■ Questions
1. Using the passage below on California's Covid-19 insurance premium refunds, state whether each statement agrees with it. Answer yes or no for each, and quote the words that decide it. (a) The California Department of Insurance began issuing Bulletins ordering premium refunds in April 2020. (b) The trial courts accepted the insurers' defense based on the DOI's exclusive jurisdiction over rates. (c) In State Farm Gen. Ins. Co. v. Lara, the Court of Appeal held that the DOI had authority to order retroactive premium refunds.
2. The passage below discusses California's Covid-19 insurance premium refunds. According to it, which Insurance Code sections are commonly called the "prior approval" statutes?
Quoted passage START
In the wake of the Covid-19 pandemic lockdown orders, policyholders were driving less and insurance company severities and loss ratios were reduced. This resulted in a temporary increase in insurance company profits. Beginning in April 2020, the California Department of Insurance (“DOI”) issued a series of Bulletins, ordering insurers to provide premium refunds to policyholders. Initially, many insurers complied, providing partial refunds during the early months of the pandemic.
Shortly thereafter, however, a wave of policyholder class action lawsuits were filed across the state, alleging that insurers violated California’s Unfair Competition Law (“UCL”) because additional premium refunds were owed and the ones provided were insufficient. Initially, insurers defended these suits based on the DOI’s “exclusive jurisdiction” over rates and the immunity conferred under Insurance Code section 1861.1, which precludes collaterally challenging filed and approved rates. This defense was rejected by the trial courts and class discovery proceeded against the carriers, primarily in the United States District Court for the Northern District of California.
Recently, the tide has shifted. In October of 2021, the Court of Appeal held in State Farm Gen. Ins. Co. v. Lara, 71 Cal. App. 5th 148, 188-92 (2021) that the DOI had no statutory authority to order retroactive premium refunds. In particular, the Lara court held that such refunds were inconsistent with California Insurance Code sections 1861.01(a) and 1861.01(c) —which are commonly referred to as the “prior approval” statutes. The Lara court held that insurers are required to charge the premium previously approved by the DOI, unless and until a new rate is approved by the DOI.
Quoted passage END
Supplied information START
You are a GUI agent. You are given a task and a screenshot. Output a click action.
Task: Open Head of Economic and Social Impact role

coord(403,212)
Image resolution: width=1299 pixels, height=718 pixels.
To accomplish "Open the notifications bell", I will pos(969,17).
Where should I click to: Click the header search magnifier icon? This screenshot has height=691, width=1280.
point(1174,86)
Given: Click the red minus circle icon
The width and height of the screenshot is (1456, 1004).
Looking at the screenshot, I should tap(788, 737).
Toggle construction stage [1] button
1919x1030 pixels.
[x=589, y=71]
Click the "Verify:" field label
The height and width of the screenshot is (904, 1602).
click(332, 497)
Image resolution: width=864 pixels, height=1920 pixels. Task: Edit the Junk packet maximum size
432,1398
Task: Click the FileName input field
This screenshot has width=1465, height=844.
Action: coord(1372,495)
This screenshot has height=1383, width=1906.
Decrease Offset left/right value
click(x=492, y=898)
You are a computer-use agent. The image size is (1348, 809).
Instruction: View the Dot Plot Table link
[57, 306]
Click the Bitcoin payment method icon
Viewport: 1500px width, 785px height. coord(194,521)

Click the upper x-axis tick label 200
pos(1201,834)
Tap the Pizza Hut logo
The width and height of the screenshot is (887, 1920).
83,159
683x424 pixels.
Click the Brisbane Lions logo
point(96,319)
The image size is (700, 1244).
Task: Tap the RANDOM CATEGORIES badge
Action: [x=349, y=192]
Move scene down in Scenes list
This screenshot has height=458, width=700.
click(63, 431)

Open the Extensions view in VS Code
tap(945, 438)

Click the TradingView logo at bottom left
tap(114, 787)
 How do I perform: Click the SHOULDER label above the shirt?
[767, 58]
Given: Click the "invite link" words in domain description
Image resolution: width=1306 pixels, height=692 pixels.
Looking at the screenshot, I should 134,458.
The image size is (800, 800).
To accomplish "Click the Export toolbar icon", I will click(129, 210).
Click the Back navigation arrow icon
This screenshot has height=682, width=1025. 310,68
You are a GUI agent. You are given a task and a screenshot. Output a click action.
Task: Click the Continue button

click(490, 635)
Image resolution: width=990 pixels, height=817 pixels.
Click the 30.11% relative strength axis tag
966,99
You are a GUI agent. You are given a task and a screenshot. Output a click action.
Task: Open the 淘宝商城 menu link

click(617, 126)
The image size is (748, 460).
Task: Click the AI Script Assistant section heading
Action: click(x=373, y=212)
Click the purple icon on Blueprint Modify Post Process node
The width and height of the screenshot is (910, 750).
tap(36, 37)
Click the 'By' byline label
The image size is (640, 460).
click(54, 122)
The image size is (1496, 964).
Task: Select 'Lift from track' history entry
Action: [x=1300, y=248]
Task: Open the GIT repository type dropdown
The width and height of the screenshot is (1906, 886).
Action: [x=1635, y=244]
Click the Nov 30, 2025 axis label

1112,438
Supplied information END
■ Answer section
1.
(a) Yes: "Beginning in April 2020, the California Department of Insurance (“DOI”) issued a series of Bulletins, ordering insurers to provide premium refunds to policyholders."
(b) No: "This defense was rejected by the trial courts"
(c) No: "the DOI had no statutory authority to order retroactive premium refunds"

2. California Insurance Code sections 1861.01(a) and 1861.01(c).